**WHAT IS REQUIRED:**
Which lines in the records below contain the word "button"? Report each of them.

**DATA SECTION:**
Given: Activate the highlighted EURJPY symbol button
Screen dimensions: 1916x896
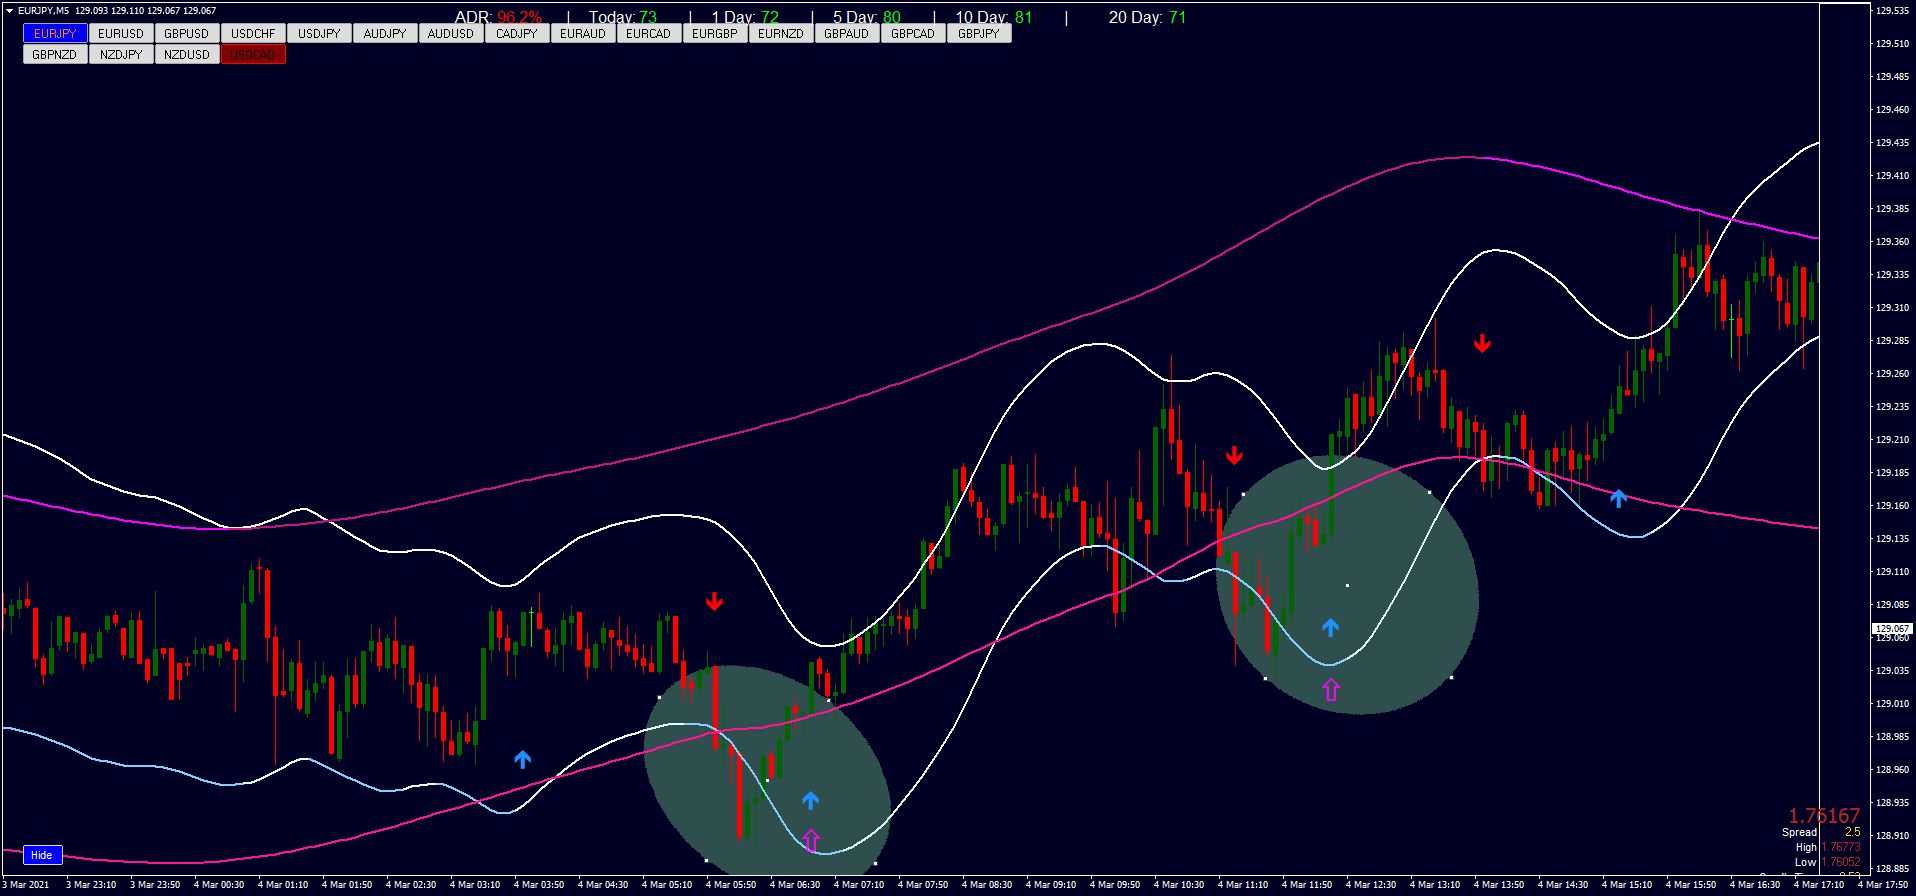Looking at the screenshot, I should 55,34.
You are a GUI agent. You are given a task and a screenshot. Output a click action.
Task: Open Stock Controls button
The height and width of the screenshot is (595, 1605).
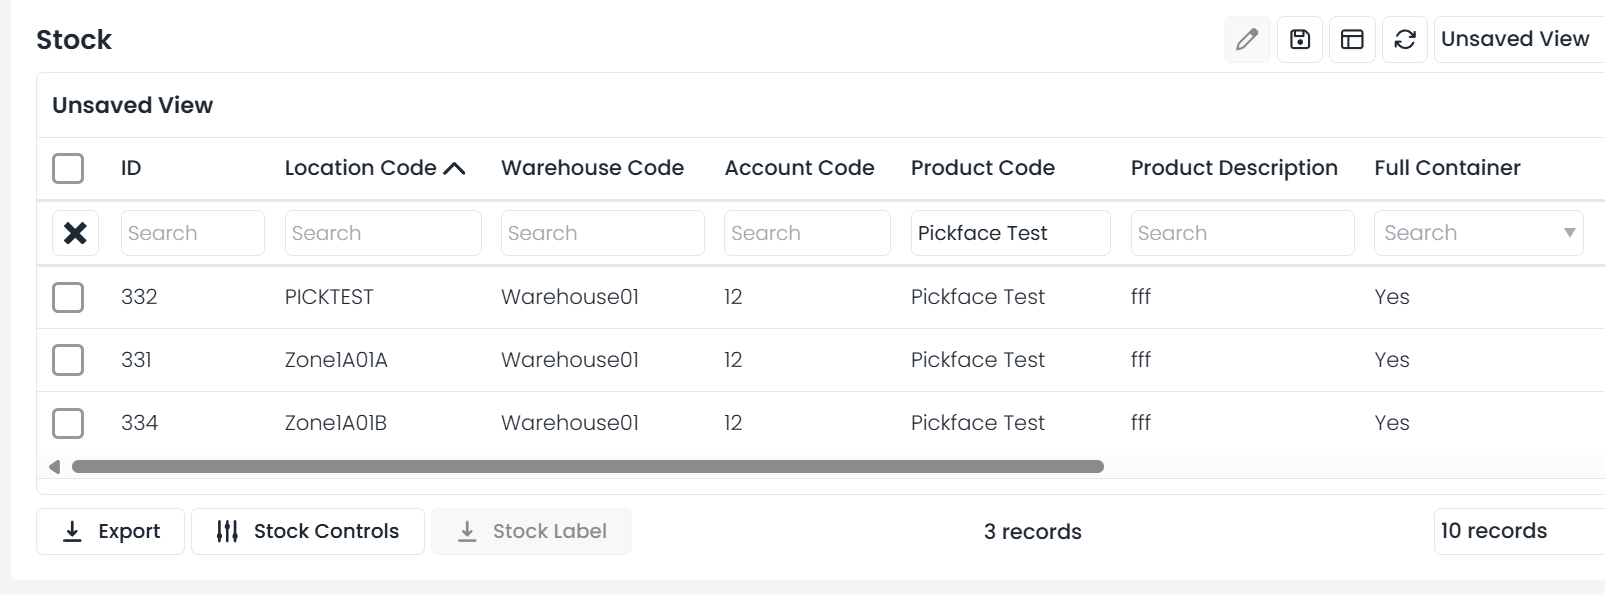coord(308,531)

**EXPECTED OUTPUT:**
Given: Activate the highlighted EURJPY symbol button
Task: Open Stock Controls button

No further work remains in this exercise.